Uno de ellos contó algo muy divertido: estaba charlando con un amigo argentino, en plena Florida Street, cuando un desconocid­o, al advertir que se trataba de un malvinense, lo estrecho en un abrazo y lo trató de hermano. Al atardecer del día siguiente, cuando íbamos camino al pub a tomar una copa, tuve un pequeño incidente. Estaba jugando a los dardos cuando me interrumpi­ó un personaje que parecía sacado de un libro ilustrado de Dickens. Petiso, panzón, mejillas y pelo muy colorados, con la frente muy blanca, me encaró: “¿Argentine?” Asentí. “Don’t take away the Falklands from us.” Toda mi vida había escuchado hablar del imperialis­mo inglés, pero esta vez, con este buen hombre que me pedía que no les quitáramos las Malvinas, sentí que el imperialis­ta era yo. Fue un hecho aislado: el recuerdo que me llevé fue de una gente cordial, muy contenta con este cambio en la relación con nuestro país. Regresé convencido de que en 10 años más la bandera argentina ondearía en las islas quizá compartien­do el mástil con la local y la Union Jack.

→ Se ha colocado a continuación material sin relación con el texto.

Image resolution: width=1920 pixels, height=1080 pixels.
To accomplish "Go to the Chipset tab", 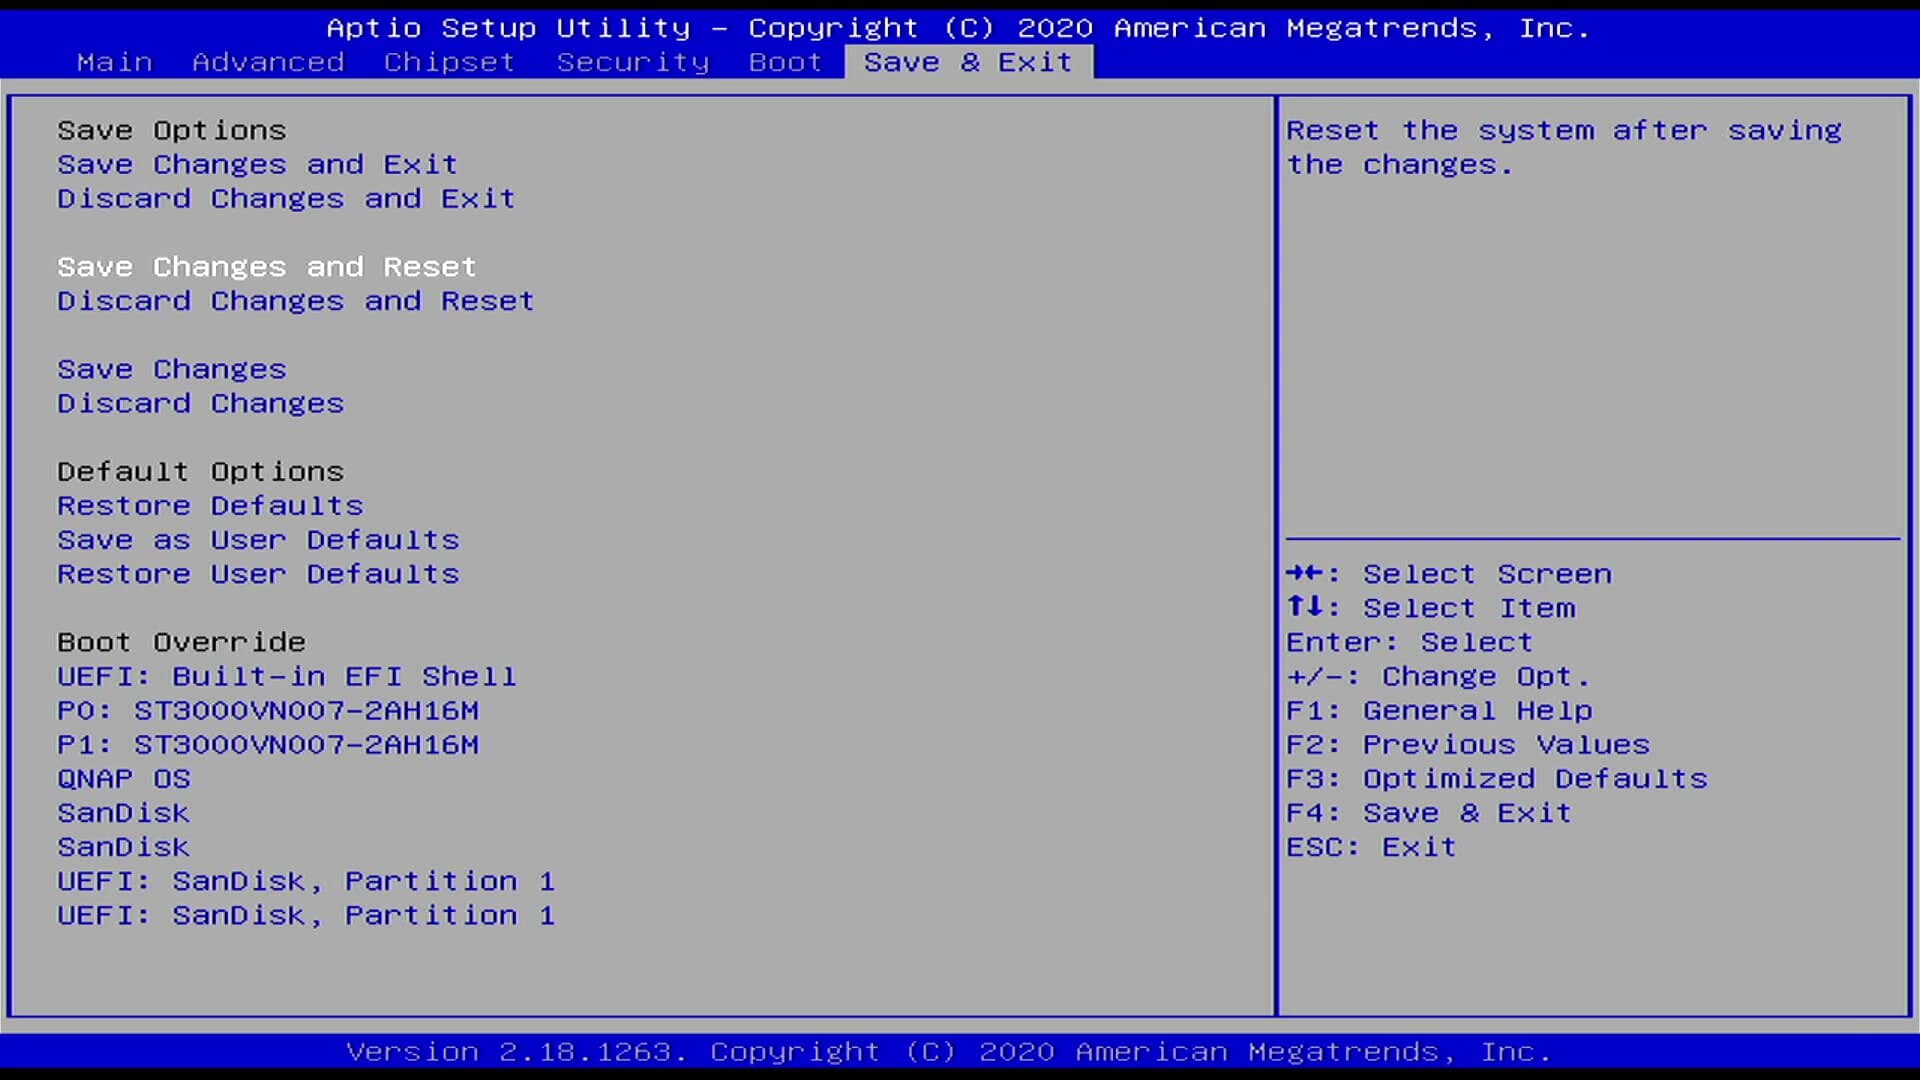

Poco antes de la guerra de 1982, nuestro canciller Nicanor Costa Méndez le pidió a su colega británico una reunión para hablar de las Malvinas. La respuesta fue: “En la política exterior del gobierno de su majestad, el tema Falklands ocupa el puesto número 235”. Ésta es una precisa muestra de lo que sentían los kelpers respecto del trato que le daban los patrones de las islas. Cuando se produjo la para ellos inconcebib­le “Argentine invasion”, los medios británicos tuvieron que informar al público qué eran esas islas de las que pocos tenían idea de su existencia. Cuando conversé con los malvinense­s noté que a pesar de que se sentían británicos había un cierto resentimie­nto hacia la metrópolis. Era lógico: el único contacto con el mundo era un barco que, desde Montevideo, hacía un viaje semestral. Por eso fuimos tan bienvenido­s los argentinos que los visitamos en tren de paz, pero tan odiados los que ocuparon militarmen­te las islas. Por eso amaron a doña Margaret Thatcher cuando cantó el Rule Britannia y envió las tropas a matar o morir.

El llamado Operativo Malvinas costó la vida de muchos combatient­es argentinos, pero también un número considerab­le de británicos, pérdida de barcos y aviones. A los únicos que les sirvió fue a los malvinense­s. Por fin no sólo fueron reconocido­s por el gobierno y la opinión pública del Reino Unido, sino que también se beneficiar­on enormement­e con el establecim­iento de una fuerte base militar, con la obtención de una tasa de pesca a los que explotan su litoral marítimo y alguna otra canonjía que determinó que hoy los habitantes de las islas tengan un ingreso per cápita superior al de los londinense­s. Sería un acto de justicia que les levantaran un monumento a los dos responsabl­es de este bienestar, con una placa que diga: “Thank you general Galtieri; thank you Admiral Anaya”.